TASK REQUIREMENTS:
Among the lines below, restate word for word only those from the line with "Select the Zoom" through the line with "The height and width of the screenshot is (465, 885).", with both end lines kept.

◇ ◇ ◇ ◇

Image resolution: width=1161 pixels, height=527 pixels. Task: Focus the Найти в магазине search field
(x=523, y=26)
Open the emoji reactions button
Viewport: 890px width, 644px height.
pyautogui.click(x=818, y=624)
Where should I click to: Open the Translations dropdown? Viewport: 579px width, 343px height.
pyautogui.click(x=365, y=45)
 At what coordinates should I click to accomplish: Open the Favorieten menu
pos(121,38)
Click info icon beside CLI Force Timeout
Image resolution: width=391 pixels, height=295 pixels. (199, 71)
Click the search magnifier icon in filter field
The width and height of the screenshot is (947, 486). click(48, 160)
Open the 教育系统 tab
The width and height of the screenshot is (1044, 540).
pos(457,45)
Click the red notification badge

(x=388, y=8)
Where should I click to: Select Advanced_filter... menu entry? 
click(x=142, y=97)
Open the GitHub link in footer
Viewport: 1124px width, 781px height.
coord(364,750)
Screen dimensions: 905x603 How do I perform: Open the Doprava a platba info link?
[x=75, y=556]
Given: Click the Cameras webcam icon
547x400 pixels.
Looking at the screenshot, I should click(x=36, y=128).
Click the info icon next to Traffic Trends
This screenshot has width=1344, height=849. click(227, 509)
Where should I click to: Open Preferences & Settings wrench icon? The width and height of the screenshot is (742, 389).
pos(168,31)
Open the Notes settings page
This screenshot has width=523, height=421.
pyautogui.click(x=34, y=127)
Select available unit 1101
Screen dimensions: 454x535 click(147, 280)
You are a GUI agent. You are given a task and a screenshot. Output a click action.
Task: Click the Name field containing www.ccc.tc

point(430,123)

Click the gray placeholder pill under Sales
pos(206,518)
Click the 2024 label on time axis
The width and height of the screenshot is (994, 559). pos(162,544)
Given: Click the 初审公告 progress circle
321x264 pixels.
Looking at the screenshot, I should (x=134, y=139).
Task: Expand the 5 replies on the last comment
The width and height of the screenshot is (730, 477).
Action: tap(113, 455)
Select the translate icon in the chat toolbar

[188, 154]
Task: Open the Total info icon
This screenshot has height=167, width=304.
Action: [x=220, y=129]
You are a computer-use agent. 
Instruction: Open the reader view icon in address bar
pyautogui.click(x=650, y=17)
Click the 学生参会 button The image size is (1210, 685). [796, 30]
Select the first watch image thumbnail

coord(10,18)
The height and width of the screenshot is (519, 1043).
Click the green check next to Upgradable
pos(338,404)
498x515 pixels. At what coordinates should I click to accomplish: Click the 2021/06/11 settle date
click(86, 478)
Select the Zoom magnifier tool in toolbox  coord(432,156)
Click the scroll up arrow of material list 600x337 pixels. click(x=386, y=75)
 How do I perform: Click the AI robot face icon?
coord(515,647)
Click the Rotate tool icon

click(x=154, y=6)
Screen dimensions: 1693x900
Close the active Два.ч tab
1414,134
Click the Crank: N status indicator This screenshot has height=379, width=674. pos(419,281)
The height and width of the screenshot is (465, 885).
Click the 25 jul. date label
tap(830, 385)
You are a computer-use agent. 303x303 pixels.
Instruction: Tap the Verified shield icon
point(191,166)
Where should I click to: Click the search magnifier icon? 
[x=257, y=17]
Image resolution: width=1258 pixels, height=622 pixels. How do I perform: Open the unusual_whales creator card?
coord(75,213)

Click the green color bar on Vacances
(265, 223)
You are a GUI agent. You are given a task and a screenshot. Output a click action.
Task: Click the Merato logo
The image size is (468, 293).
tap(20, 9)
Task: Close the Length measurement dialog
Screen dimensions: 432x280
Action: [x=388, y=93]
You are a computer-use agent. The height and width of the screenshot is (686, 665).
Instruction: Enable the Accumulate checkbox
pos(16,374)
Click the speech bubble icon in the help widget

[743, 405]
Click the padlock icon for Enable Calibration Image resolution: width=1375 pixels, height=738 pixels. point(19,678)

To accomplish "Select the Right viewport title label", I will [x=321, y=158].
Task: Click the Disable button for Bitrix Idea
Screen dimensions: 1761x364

◇ ◇ ◇ ◇

OUTPUT FOR THIS TASK:
Select the Zoom magnifier tool in toolbox  coord(432,156)
Click the scroll up arrow of material list 600x337 pixels. click(x=386, y=75)
 How do I perform: Click the AI robot face icon?
coord(515,647)
Click the Rotate tool icon

click(x=154, y=6)
Screen dimensions: 1693x900
Close the active Два.ч tab
1414,134
Click the Crank: N status indicator This screenshot has height=379, width=674. pos(419,281)
The height and width of the screenshot is (465, 885).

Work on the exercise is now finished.